The result should be an exact copy of only the lines from the one holding "The width and" through the last line of the data below, please, without pictures.

**Exercise data**
Start of Block
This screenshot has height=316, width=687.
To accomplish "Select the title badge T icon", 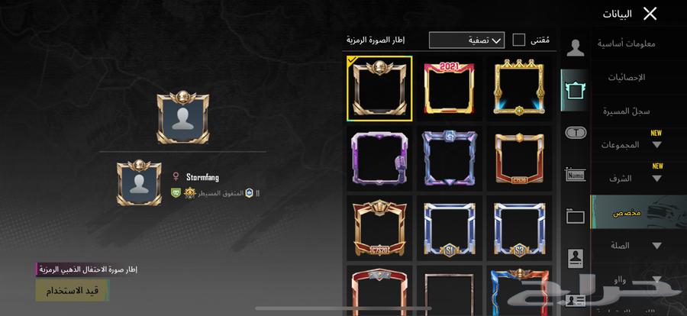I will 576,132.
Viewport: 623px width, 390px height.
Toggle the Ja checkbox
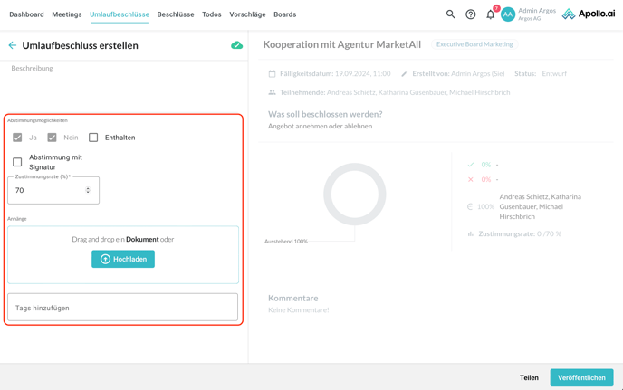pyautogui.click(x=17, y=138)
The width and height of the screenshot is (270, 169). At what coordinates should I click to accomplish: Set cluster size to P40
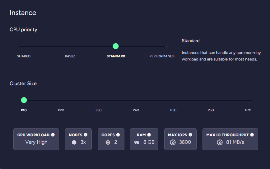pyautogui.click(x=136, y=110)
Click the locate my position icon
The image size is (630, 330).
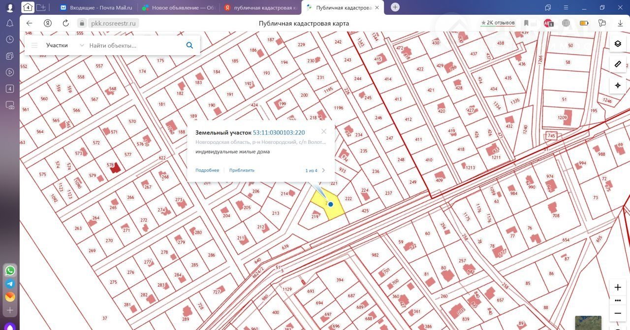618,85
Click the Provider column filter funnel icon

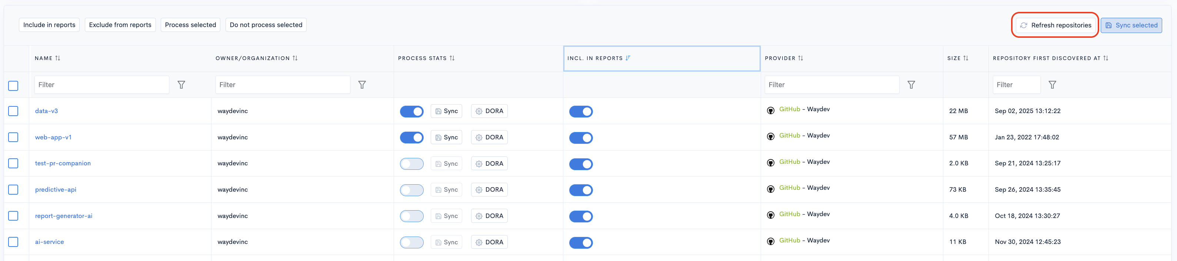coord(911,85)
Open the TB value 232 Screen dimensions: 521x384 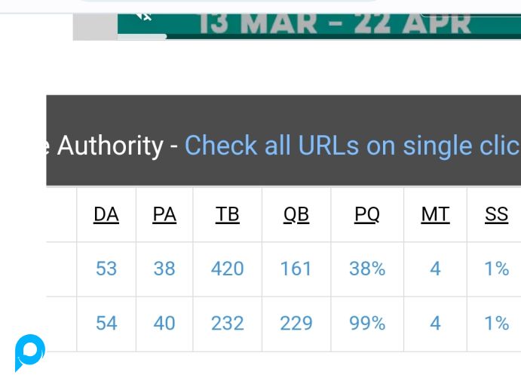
End of Block
**Response to this task**
The width and height of the screenshot is (270, 169). At what coordinates should I click to accomplish: Set cluster size to P40
pyautogui.click(x=136, y=110)
Click the locate my position icon
The image size is (630, 330).
618,85
Click the Provider column filter funnel icon

coord(911,85)
Open the TB value 232 Screen dimensions: 521x384 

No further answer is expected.